■ **EXTRACTED TEXT**
━━━━━━━━
I agree. :) Thanks for stopping by.
Congrats on losing another pound!

Jocelyn


KIKICANADIAN
11/5/2009 12:28:04 PM

Thank you for stopping by my blog.
So glad to know that I'm not the only one that suffers from self image problems.
I'm going to try the mirror thing and see if that helps. I do try to view myself as other see me...but it's so hard.
Thanks again for your wisdom.


S318830
11/5/2009 1:51:28 AM

I assume Spinach Marie is a creamed spinach? Yeah, it's amazing when you open your eyes and really pay attention to everything going into your mouth. And automatica habits surprise me out of nowhere sometimes. Today as I was getting in the car to drive home from Los Angeles I realized that the last few times I've done it I've bought myself a candy bar. I don't actually remember doing it, or the candy bars. But when I felt how strong and automatic that urge was, I realized I must have done that every time because it took a conscious decision that I would absolutely not do that this time. I'm sure I caved the other times without even thinking about it. How could I do things like that without even a thought? Amazing.


SIMPLY_JAE
11/5/2009 12:06:58 AM

thank you so much for stoppingby and commenting on my blog and leaving a comment, your support is inspiring to me to see what you have accomplished....you truly do understand the struggles...


CALLIENELSON82
11/4/2009 9:22:49 PM

Thanks for the green tea. I have been drinking so much of it the past few days, it really helps!
━━━━━━━━
■ **Collected data entries**

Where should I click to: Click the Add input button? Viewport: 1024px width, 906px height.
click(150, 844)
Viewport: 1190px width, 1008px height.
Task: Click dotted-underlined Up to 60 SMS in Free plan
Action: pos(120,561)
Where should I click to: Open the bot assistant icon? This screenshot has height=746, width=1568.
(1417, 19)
━━━━━━━━
■ **WHAT IS EXPECTED**
Answer these questions from the blog comments:
(a) What does S318830 assume Spinach Marie is?
(b) What has CALLIENELSON82 been drinking a lot of over the past few days?
(c) What does KIKICANADIAN say she is going to try to see if it helps?
These records were taken from a different source.

■ **FINISHED ANSWER**
(a) A creamed spinach.
(b) Green tea.
(c) The mirror thing.